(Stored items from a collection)
%%

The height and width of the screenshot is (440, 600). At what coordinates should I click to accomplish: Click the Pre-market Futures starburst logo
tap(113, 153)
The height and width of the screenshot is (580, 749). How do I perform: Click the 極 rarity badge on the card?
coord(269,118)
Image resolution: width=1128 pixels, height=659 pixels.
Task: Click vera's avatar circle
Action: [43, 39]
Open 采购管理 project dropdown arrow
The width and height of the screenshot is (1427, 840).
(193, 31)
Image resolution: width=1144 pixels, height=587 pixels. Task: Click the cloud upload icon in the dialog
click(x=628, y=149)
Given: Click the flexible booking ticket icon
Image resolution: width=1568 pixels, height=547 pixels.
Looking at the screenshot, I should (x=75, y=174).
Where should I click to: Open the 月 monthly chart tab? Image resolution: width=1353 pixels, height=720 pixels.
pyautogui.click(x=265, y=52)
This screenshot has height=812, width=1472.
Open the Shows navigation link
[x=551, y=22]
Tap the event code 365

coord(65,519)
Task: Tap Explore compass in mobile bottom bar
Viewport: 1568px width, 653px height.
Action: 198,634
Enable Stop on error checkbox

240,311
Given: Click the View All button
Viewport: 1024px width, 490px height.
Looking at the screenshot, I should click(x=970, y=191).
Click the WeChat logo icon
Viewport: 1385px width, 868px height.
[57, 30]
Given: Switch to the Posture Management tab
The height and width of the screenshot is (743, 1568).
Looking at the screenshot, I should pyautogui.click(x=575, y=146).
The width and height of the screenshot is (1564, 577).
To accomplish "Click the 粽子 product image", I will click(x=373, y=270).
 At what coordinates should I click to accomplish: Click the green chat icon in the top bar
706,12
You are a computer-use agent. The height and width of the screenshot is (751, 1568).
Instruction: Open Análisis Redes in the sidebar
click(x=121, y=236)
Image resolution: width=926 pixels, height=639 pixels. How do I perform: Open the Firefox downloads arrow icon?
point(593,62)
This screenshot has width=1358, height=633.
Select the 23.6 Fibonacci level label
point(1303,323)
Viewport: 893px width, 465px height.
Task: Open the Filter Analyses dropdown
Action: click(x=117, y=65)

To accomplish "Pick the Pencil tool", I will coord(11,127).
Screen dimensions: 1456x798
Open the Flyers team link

%%

**TASK OBJECTIVE:** Retype the lines starting with the line that contains "This screenshot has width=1358, height=633." and going on through the final line of the records.

**TASK RESULT:**
This screenshot has width=1358, height=633.
Select the 23.6 Fibonacci level label
point(1303,323)
Viewport: 893px width, 465px height.
Task: Open the Filter Analyses dropdown
Action: click(x=117, y=65)

To accomplish "Pick the Pencil tool", I will coord(11,127).
Screen dimensions: 1456x798
Open the Flyers team link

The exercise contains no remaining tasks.